What you have to do - A complete, exact copy of the data is the required answer.

Data provided -

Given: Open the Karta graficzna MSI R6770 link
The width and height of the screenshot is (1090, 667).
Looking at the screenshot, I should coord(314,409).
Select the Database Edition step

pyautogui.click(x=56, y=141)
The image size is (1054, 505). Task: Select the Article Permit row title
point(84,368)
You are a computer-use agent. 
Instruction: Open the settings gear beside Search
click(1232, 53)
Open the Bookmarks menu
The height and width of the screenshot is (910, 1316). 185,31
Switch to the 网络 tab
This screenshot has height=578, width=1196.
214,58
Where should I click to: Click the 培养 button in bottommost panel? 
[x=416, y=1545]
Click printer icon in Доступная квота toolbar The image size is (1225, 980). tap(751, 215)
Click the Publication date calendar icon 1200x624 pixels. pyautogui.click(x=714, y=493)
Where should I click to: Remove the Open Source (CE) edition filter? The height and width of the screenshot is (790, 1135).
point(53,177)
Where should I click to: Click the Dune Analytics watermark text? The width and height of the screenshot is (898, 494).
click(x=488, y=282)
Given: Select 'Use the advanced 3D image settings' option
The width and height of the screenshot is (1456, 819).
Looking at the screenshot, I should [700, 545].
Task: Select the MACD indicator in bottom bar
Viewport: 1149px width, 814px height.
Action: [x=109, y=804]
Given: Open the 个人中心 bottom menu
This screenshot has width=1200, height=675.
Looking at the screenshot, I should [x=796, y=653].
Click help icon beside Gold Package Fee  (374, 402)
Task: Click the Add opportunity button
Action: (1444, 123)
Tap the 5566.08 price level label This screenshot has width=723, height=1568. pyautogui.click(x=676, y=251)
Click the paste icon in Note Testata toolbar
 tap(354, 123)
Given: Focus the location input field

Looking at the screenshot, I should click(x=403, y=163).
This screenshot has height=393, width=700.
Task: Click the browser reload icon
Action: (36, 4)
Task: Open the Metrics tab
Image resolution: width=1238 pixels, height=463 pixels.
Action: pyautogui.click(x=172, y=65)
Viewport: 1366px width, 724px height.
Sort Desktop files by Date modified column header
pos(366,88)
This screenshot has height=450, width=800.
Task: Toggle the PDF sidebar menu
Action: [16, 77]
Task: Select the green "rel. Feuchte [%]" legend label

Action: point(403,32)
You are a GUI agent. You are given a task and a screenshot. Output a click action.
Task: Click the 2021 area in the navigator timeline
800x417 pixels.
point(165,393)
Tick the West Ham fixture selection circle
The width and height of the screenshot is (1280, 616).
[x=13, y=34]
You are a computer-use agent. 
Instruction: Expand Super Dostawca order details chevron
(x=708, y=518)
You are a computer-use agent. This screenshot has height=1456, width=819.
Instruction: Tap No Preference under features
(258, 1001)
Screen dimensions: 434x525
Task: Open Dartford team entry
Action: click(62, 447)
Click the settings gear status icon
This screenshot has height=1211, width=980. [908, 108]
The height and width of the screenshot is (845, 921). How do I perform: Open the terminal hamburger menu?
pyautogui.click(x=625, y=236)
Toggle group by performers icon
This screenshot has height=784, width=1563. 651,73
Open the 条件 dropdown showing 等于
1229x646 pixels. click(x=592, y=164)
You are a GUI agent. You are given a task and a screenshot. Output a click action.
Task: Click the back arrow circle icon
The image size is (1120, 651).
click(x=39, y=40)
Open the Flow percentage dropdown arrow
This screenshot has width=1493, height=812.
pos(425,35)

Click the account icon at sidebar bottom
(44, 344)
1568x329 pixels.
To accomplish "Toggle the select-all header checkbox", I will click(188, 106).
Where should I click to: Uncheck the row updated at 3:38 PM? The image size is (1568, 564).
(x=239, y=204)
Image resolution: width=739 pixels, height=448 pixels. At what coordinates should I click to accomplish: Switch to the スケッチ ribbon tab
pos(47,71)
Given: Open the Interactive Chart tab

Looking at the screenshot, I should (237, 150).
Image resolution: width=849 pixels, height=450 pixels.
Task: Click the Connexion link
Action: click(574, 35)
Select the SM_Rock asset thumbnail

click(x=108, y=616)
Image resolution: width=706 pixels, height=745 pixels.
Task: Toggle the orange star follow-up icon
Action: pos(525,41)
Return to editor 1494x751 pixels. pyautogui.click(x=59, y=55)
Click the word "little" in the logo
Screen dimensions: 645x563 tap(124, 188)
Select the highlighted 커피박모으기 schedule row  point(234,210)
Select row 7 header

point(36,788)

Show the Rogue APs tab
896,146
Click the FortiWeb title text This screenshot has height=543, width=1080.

Written solution -
Given: Open the Karta graficzna MSI R6770 link
The width and height of the screenshot is (1090, 667).
Looking at the screenshot, I should coord(314,409).
Select the Database Edition step

pyautogui.click(x=56, y=141)
The image size is (1054, 505). Task: Select the Article Permit row title
point(84,368)
You are a computer-use agent. 
Instruction: Open the settings gear beside Search
click(1232, 53)
Open the Bookmarks menu
The height and width of the screenshot is (910, 1316). 185,31
Switch to the 网络 tab
This screenshot has height=578, width=1196.
214,58
Where should I click to: Click the 培养 button in bottommost panel? 
[x=416, y=1545]
Click printer icon in Доступная квота toolbar The image size is (1225, 980). tap(751, 215)
Click the Publication date calendar icon 1200x624 pixels. pyautogui.click(x=714, y=493)
Where should I click to: Remove the Open Source (CE) edition filter? The height and width of the screenshot is (790, 1135).
point(53,177)
Where should I click to: Click the Dune Analytics watermark text? The width and height of the screenshot is (898, 494).
click(x=488, y=282)
Given: Select 'Use the advanced 3D image settings' option
The width and height of the screenshot is (1456, 819).
Looking at the screenshot, I should [700, 545].
Task: Select the MACD indicator in bottom bar
Viewport: 1149px width, 814px height.
Action: [x=109, y=804]
Given: Open the 个人中心 bottom menu
This screenshot has width=1200, height=675.
Looking at the screenshot, I should [x=796, y=653].
Click help icon beside Gold Package Fee  (374, 402)
Task: Click the Add opportunity button
Action: (1444, 123)
Tap the 5566.08 price level label This screenshot has width=723, height=1568. pyautogui.click(x=676, y=251)
Click the paste icon in Note Testata toolbar
 tap(354, 123)
Given: Focus the location input field

Looking at the screenshot, I should click(x=403, y=163).
This screenshot has height=393, width=700.
Task: Click the browser reload icon
Action: (36, 4)
Task: Open the Metrics tab
Image resolution: width=1238 pixels, height=463 pixels.
Action: pyautogui.click(x=172, y=65)
Viewport: 1366px width, 724px height.
Sort Desktop files by Date modified column header
pos(366,88)
This screenshot has height=450, width=800.
Task: Toggle the PDF sidebar menu
Action: [16, 77]
Task: Select the green "rel. Feuchte [%]" legend label

Action: point(403,32)
You are a GUI agent. You are given a task and a screenshot. Output a click action.
Task: Click the 2021 area in the navigator timeline
800x417 pixels.
point(165,393)
Tick the West Ham fixture selection circle
The width and height of the screenshot is (1280, 616).
[x=13, y=34]
You are a computer-use agent. 
Instruction: Expand Super Dostawca order details chevron
(x=708, y=518)
You are a computer-use agent. This screenshot has height=1456, width=819.
Instruction: Tap No Preference under features
(258, 1001)
Screen dimensions: 434x525
Task: Open Dartford team entry
Action: click(62, 447)
Click the settings gear status icon
This screenshot has height=1211, width=980. [908, 108]
The height and width of the screenshot is (845, 921). How do I perform: Open the terminal hamburger menu?
pyautogui.click(x=625, y=236)
Toggle group by performers icon
This screenshot has height=784, width=1563. 651,73
Open the 条件 dropdown showing 等于
1229x646 pixels. click(x=592, y=164)
You are a GUI agent. You are given a task and a screenshot. Output a click action.
Task: Click the back arrow circle icon
The image size is (1120, 651).
click(x=39, y=40)
Open the Flow percentage dropdown arrow
This screenshot has width=1493, height=812.
pos(425,35)

Click the account icon at sidebar bottom
(44, 344)
1568x329 pixels.
To accomplish "Toggle the select-all header checkbox", I will click(188, 106).
Where should I click to: Uncheck the row updated at 3:38 PM? The image size is (1568, 564).
(x=239, y=204)
Image resolution: width=739 pixels, height=448 pixels. At what coordinates should I click to accomplish: Switch to the スケッチ ribbon tab
pos(47,71)
Given: Open the Interactive Chart tab

Looking at the screenshot, I should (237, 150).
Image resolution: width=849 pixels, height=450 pixels.
Task: Click the Connexion link
Action: click(574, 35)
Select the SM_Rock asset thumbnail

click(x=108, y=616)
Image resolution: width=706 pixels, height=745 pixels.
Task: Toggle the orange star follow-up icon
Action: pos(525,41)
Return to editor 1494x751 pixels. pyautogui.click(x=59, y=55)
Click the word "little" in the logo
Screen dimensions: 645x563 tap(124, 188)
Select the highlighted 커피박모으기 schedule row  point(234,210)
Select row 7 header

point(36,788)

Show the Rogue APs tab
896,146
Click the FortiWeb title text This screenshot has height=543, width=1080.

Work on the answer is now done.